• Work request: Beginning with the top line of the listing below, give again every line up to and including the line with "The height and"; pictures do not belong in the copy.

• Input data:
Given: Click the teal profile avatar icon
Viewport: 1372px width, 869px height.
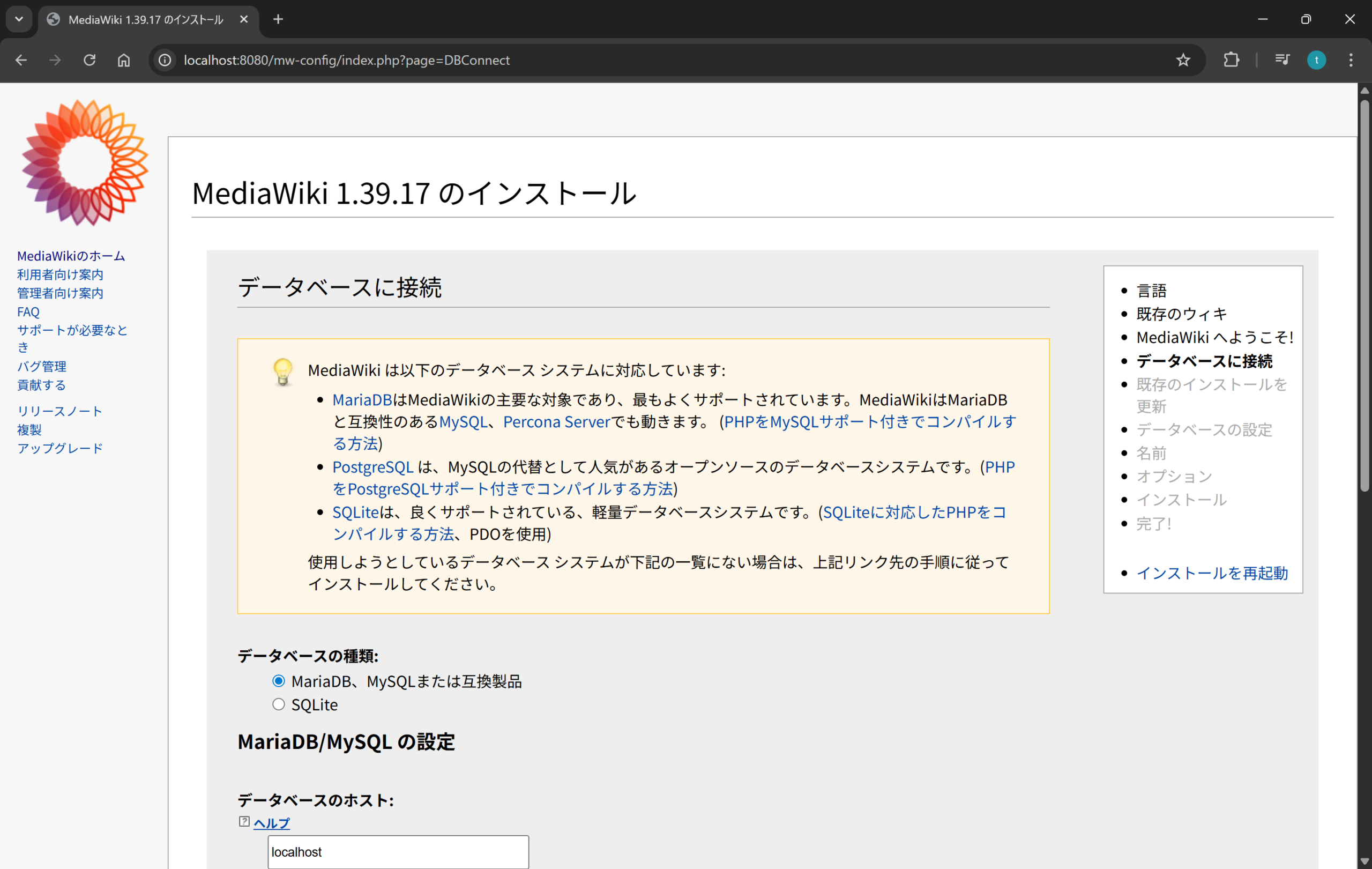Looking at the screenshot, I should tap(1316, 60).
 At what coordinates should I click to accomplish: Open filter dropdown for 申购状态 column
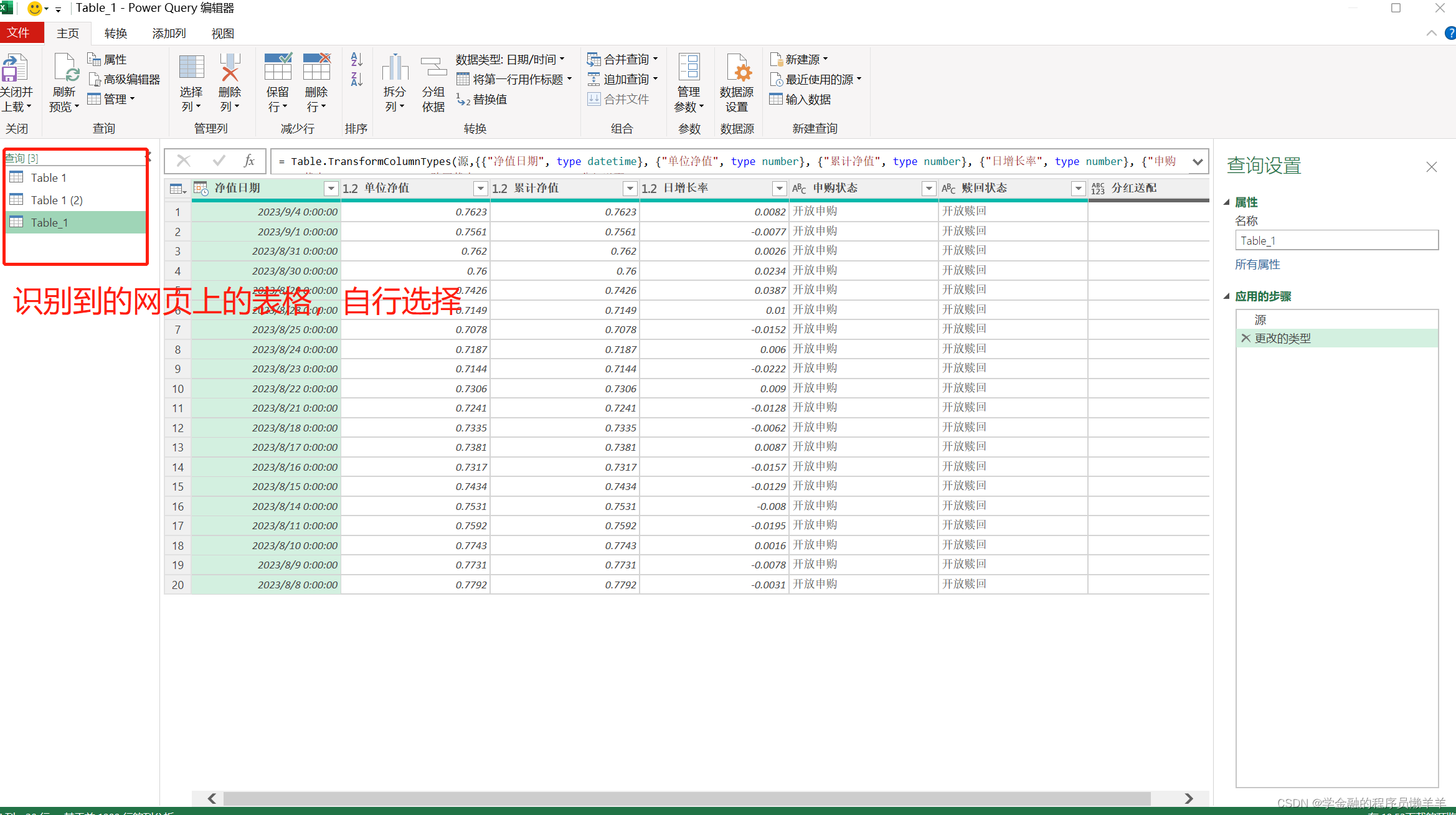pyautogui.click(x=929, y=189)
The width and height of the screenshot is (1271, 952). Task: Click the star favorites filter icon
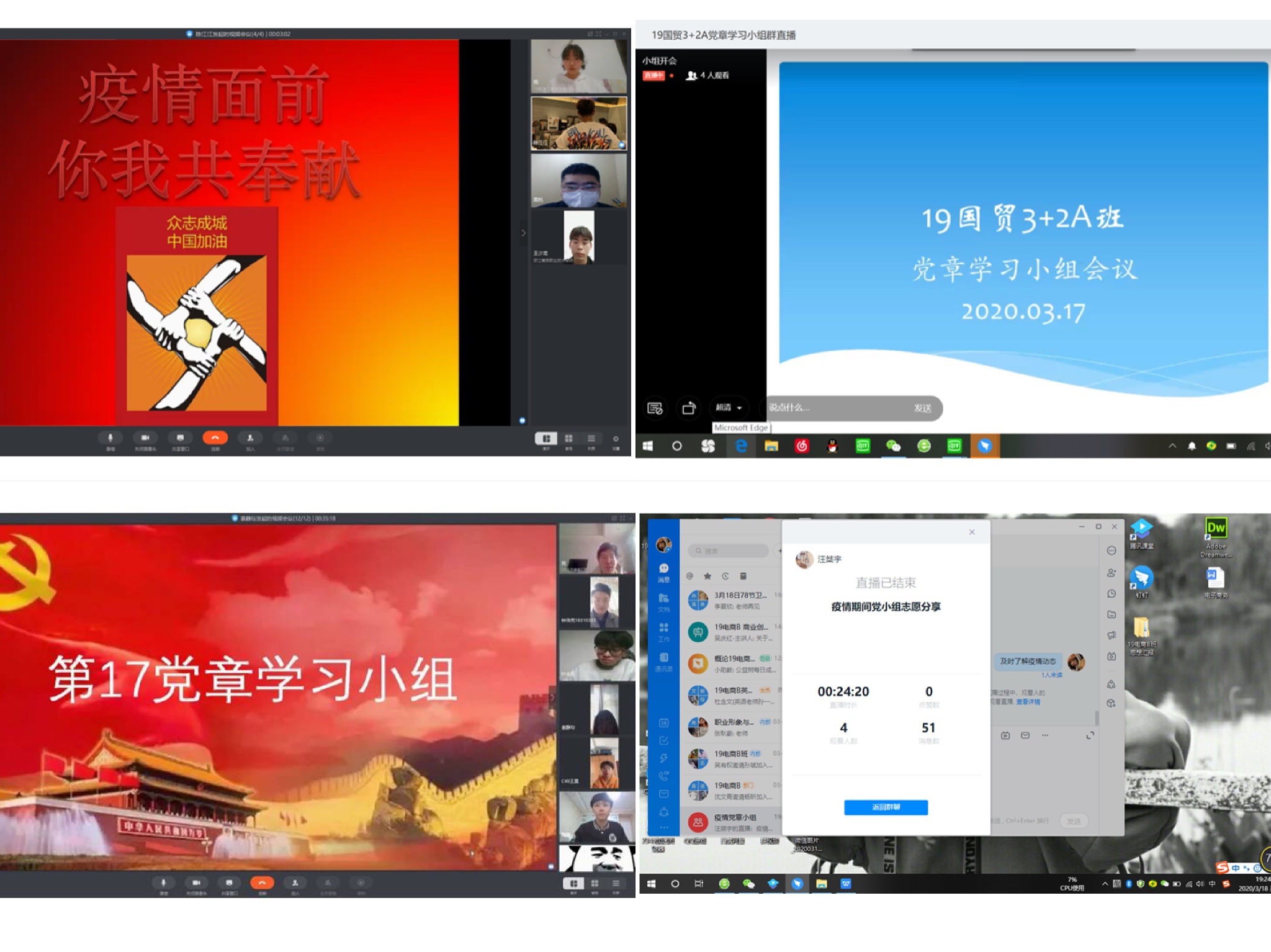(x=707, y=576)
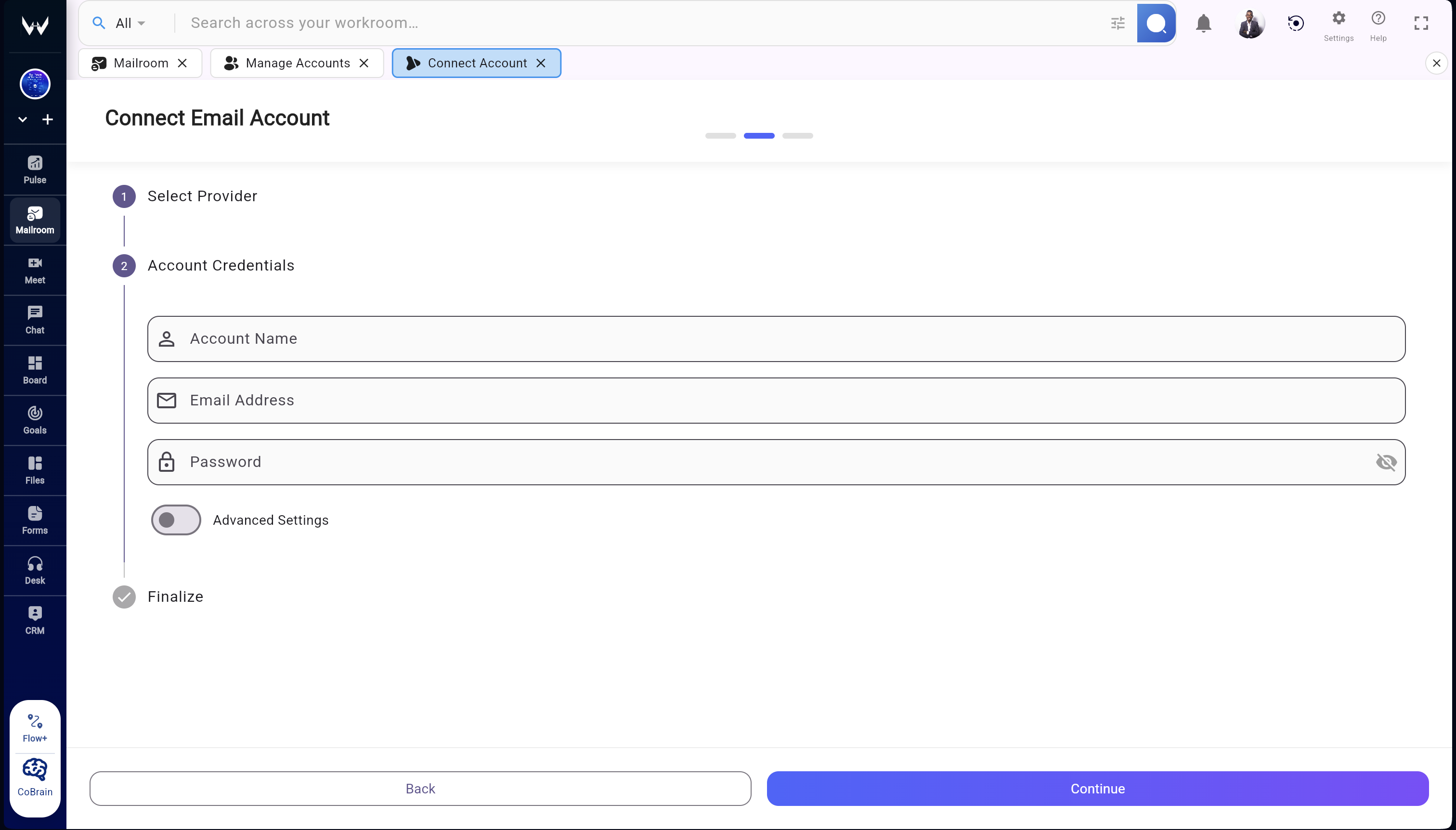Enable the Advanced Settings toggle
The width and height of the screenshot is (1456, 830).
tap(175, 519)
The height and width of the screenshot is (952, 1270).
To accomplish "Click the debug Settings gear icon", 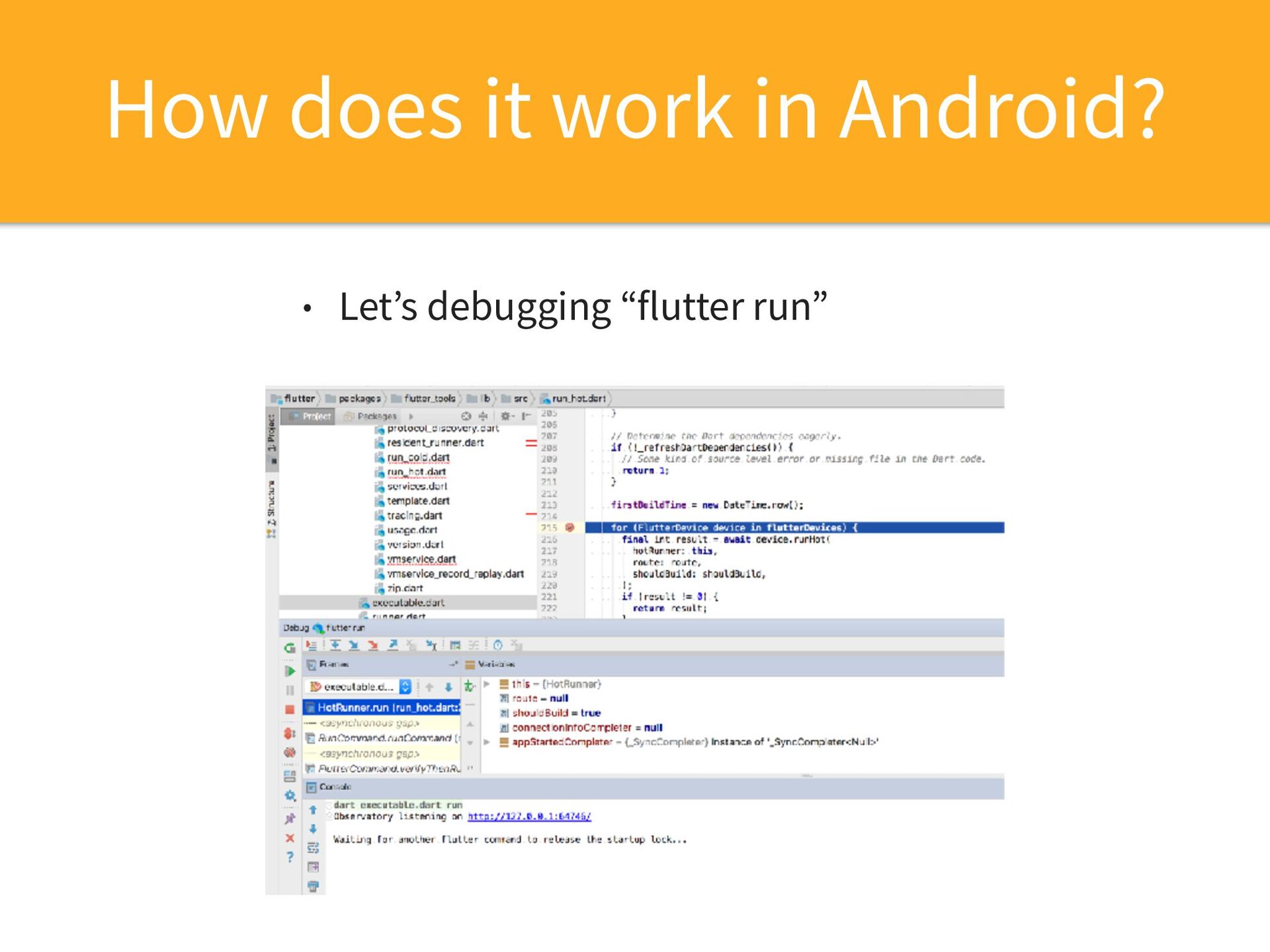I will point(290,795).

• Response area:
Given: Click the teal profile avatar icon
Viewport: 1372px width, 869px height.
Looking at the screenshot, I should tap(1316, 60).
 At what coordinates should I click to accomplish: Open filter dropdown for 申购状态 column
pyautogui.click(x=929, y=189)
The width and height of the screenshot is (1271, 952). Task: Click the star favorites filter icon
(x=707, y=576)
Enable the Advanced Settings toggle
The width and height of the screenshot is (1456, 830).
tap(175, 519)
The height and width of the screenshot is (952, 1270).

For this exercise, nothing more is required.